═══ THE INPUT ═══

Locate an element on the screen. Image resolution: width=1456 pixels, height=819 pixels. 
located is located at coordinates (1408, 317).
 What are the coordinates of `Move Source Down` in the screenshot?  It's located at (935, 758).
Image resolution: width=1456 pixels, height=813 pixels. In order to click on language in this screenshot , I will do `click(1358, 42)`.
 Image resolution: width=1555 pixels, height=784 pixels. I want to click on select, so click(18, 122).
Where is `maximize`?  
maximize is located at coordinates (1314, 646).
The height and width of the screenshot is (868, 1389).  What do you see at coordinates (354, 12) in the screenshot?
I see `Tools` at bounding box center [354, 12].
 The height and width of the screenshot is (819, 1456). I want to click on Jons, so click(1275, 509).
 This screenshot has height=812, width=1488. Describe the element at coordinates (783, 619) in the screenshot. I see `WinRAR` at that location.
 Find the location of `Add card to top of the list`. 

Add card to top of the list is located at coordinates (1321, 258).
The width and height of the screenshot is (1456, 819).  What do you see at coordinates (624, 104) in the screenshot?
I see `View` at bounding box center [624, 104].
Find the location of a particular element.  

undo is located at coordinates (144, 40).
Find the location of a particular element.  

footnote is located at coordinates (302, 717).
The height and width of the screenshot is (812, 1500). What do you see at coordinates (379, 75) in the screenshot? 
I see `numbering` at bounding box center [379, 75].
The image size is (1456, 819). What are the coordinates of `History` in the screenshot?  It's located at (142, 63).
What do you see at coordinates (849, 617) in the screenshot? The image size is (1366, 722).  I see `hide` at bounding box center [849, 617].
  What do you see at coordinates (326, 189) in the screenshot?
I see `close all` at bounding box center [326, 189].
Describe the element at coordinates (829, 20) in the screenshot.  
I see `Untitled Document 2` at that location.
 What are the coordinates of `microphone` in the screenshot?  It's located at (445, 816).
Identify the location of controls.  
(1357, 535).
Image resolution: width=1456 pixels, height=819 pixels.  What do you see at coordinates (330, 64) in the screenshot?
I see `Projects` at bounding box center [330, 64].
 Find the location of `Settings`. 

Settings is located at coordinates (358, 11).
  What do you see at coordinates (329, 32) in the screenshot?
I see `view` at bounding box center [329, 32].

═══

**THE PROBLEM**
Retype every row above, character for character.

**TASK SOLUTION**
Locate an element on the screen. Image resolution: width=1456 pixels, height=819 pixels. 
located is located at coordinates (1408, 317).
 What are the coordinates of `Move Source Down` in the screenshot?  It's located at (935, 758).
Image resolution: width=1456 pixels, height=813 pixels. In order to click on language in this screenshot , I will do `click(1358, 42)`.
 Image resolution: width=1555 pixels, height=784 pixels. I want to click on select, so click(18, 122).
Where is `maximize`?  
maximize is located at coordinates (1314, 646).
The height and width of the screenshot is (868, 1389).  What do you see at coordinates (354, 12) in the screenshot?
I see `Tools` at bounding box center [354, 12].
 The height and width of the screenshot is (819, 1456). I want to click on Jons, so click(1275, 509).
 This screenshot has height=812, width=1488. Describe the element at coordinates (783, 619) in the screenshot. I see `WinRAR` at that location.
 Find the location of `Add card to top of the list`. 

Add card to top of the list is located at coordinates (1321, 258).
The width and height of the screenshot is (1456, 819).  What do you see at coordinates (624, 104) in the screenshot?
I see `View` at bounding box center [624, 104].
Find the location of a particular element.  

undo is located at coordinates (144, 40).
Find the location of a particular element.  

footnote is located at coordinates (302, 717).
The height and width of the screenshot is (812, 1500). What do you see at coordinates (379, 75) in the screenshot? 
I see `numbering` at bounding box center [379, 75].
The image size is (1456, 819). What are the coordinates of `History` in the screenshot?  It's located at (142, 63).
What do you see at coordinates (849, 617) in the screenshot? The image size is (1366, 722).  I see `hide` at bounding box center [849, 617].
  What do you see at coordinates (326, 189) in the screenshot?
I see `close all` at bounding box center [326, 189].
Describe the element at coordinates (829, 20) in the screenshot.  
I see `Untitled Document 2` at that location.
 What are the coordinates of `microphone` in the screenshot?  It's located at (445, 816).
Identify the location of controls.  
(1357, 535).
Image resolution: width=1456 pixels, height=819 pixels.  What do you see at coordinates (330, 64) in the screenshot?
I see `Projects` at bounding box center [330, 64].
 Find the location of `Settings`. 

Settings is located at coordinates (358, 11).
  What do you see at coordinates (329, 32) in the screenshot?
I see `view` at bounding box center [329, 32].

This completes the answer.